Sterne's text is filled with allusions and references to the leading thinkers and writers of the 17th and 18th centuries. Pope, Locke, and Swift were all major influences on Sterne and Tristram Shandy. It's easy to see that the satires of Pope and Swift formed much of the humor of Tristram Shandy, but Swift's sermons and Locke's Essay Concerning Human Understanding contributed ideas and frameworks that Sterne explored throughout his novel. Sterne's engagement with the science and philosophy of his day was extensive, however, and the sections on obstetrics and fortifications, for instance, indicate that he had a grasp of the main issues then current in those fields.
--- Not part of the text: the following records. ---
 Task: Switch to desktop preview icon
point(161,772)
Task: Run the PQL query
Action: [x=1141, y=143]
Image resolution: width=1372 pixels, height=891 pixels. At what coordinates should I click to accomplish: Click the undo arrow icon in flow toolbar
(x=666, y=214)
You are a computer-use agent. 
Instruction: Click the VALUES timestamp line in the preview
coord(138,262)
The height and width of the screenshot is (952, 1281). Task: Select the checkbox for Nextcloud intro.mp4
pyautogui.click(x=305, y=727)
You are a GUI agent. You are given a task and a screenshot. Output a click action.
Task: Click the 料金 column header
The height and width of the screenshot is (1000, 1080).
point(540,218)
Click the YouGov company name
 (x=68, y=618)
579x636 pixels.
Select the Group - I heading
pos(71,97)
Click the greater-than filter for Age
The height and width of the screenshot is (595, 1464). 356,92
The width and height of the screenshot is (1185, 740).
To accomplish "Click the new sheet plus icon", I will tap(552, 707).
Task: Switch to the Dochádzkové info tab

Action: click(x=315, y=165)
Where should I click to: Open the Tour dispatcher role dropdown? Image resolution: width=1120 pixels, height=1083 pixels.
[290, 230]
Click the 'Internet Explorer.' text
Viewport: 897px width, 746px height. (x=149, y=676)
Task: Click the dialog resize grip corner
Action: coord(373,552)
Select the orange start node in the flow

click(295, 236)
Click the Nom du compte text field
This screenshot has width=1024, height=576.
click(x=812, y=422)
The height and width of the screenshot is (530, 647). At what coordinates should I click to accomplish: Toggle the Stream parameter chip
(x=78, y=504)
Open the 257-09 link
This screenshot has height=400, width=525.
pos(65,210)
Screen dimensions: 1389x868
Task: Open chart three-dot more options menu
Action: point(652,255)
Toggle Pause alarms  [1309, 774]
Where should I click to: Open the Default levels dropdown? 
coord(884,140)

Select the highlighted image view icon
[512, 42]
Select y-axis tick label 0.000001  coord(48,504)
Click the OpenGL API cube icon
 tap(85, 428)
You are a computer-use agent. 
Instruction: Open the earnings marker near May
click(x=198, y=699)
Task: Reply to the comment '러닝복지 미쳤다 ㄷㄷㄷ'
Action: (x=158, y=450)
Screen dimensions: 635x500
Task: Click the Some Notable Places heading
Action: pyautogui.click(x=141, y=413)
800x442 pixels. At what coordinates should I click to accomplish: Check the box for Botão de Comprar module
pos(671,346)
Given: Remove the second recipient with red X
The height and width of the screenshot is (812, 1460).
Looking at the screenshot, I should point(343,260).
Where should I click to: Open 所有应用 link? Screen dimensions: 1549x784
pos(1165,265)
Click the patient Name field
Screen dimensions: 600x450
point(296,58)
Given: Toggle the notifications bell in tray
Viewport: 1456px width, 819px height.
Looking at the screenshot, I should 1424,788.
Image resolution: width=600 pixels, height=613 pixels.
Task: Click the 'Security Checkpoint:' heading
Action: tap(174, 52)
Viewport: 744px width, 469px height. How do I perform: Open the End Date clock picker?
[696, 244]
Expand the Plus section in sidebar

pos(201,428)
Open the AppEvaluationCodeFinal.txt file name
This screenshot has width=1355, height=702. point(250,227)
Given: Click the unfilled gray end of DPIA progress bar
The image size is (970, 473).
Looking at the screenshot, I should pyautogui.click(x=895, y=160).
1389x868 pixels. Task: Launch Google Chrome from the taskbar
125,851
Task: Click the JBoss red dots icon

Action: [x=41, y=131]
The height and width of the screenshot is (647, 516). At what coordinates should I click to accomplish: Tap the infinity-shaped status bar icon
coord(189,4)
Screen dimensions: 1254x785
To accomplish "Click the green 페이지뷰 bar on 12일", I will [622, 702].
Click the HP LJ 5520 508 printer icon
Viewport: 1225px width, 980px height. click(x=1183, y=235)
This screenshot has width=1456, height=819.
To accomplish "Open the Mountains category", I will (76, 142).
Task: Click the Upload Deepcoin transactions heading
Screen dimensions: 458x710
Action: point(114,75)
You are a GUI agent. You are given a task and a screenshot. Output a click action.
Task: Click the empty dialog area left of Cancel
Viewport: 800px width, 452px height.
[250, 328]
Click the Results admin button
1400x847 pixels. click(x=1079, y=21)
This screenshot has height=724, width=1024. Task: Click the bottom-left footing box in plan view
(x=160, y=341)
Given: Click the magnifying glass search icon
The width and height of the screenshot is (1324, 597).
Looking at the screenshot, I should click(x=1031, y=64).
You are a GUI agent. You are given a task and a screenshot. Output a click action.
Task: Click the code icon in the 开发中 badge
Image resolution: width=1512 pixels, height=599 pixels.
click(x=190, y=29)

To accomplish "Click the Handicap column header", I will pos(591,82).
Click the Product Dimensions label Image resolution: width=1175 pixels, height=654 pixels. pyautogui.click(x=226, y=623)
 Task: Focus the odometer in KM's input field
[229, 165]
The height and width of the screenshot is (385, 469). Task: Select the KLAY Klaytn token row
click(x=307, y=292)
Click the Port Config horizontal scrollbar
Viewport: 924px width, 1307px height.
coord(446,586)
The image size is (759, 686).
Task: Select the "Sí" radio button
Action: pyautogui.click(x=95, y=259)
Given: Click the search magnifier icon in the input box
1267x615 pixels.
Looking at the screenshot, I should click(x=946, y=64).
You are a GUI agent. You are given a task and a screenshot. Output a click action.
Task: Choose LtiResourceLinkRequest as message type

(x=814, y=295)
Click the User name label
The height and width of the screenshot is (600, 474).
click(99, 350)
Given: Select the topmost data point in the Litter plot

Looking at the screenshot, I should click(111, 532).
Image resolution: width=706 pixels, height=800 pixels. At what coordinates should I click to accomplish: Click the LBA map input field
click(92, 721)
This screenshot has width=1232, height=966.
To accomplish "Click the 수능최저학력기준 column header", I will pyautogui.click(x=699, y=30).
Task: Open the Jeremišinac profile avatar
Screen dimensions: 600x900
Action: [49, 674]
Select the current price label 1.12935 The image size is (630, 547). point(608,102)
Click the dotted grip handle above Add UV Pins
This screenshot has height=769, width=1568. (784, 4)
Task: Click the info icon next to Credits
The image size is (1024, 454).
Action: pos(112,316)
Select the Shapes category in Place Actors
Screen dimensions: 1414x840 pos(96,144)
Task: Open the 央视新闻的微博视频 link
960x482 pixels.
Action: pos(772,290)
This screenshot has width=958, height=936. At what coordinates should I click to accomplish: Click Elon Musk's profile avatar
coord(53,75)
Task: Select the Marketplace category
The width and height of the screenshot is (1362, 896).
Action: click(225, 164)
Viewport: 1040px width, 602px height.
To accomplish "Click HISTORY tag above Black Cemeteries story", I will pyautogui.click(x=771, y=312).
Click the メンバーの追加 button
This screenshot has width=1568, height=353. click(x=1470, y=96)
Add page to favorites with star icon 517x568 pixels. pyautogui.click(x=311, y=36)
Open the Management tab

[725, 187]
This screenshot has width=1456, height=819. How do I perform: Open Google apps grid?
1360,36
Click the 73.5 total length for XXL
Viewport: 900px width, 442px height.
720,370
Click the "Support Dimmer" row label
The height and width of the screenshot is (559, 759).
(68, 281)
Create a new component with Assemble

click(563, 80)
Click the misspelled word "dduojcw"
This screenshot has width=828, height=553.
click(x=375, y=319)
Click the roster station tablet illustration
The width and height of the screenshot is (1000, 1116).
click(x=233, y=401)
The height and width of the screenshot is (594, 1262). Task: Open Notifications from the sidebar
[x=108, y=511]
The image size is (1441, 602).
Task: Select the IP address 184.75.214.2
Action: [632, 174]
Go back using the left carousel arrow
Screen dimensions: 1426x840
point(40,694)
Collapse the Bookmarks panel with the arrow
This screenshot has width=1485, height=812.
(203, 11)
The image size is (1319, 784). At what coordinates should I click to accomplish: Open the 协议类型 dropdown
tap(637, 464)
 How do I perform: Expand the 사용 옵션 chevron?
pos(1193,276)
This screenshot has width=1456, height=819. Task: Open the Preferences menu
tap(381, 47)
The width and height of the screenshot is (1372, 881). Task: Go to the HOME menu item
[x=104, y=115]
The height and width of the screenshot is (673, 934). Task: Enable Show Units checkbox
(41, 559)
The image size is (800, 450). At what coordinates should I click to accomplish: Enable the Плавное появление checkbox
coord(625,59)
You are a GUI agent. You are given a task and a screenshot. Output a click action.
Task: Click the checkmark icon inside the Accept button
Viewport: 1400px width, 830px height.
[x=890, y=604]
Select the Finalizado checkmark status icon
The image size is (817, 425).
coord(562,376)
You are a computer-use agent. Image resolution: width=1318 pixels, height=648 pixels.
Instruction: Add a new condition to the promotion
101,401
Three influences on Tristram Shandy overshadow all others: Rabelais, Cervantes, and John Locke. Sterne had written an earlier piece called A Rabelaisian Fragment, which indicates his familiarity with the work of the French monk. But the earlier work is not needed to see the influence of Rabelais on Tristram Shandy, which is evident in multiple allusions, as well as in the overall tone of bawdy humor centered on the body. The first scene in Tristram Shandy, where Tristram's mother interrupts his father during the sex that leads to Tristram's conception, testifies to Sterne's debt to Rabelais. The shade of Cervantes is similarly present throughout Sterne's novel. The frequent references to Rosinante, the character of Uncle Toby (who resembles Don Quixote in many ways) and Sterne's own description of his characters' 'Cervantic humour', along with the genre-defying structure of Tristram Shandy, which owes much to the second part of Cervantes' novel, all demonstrate the influence of Cervantes. The novel also makes brilliant use of John Locke's theories of empiricism, or the way we assemble what we know of ourselves and our world from the "association of ideas" that come to us from our five senses. Sterne is by turns respectful and satirical of Locke's theories, using the association of ideas to construct characters' "hobby-horses," or whimsical obsessions, that both order and disorder their lives in different ways.

The novel, as it stands, is seen by some as an elaborate and ingeniously-executed pun. Today, the novel is seen as a forerunner of later stream of consciousness and postmodern writing.

Tristram Shandy has been adapted as a graphic novel by cartoonist Martin Rowson. It has also been adapted on film in 2006 as A Cock and Bull Story, directed by Michael Winterbottom.

The Skull and Bones secret society is rumoured [2] to use characters from Tristram Shandy in its rituals.

The novel has been cited by John Updike as the one novel he wants to read before he dies. --http://en.wikipedia.org/wiki/The_Life_and_Opinions_of_Tristram_Shandy%2C_Gentleman [Jan 2006]

A Cock and Bull Story is a 2006 British film directed by Michael Winterbottom. It is an adaptation of the novel The Life and Opinions of Tristram Shandy, Gentleman by Laurence Sterne.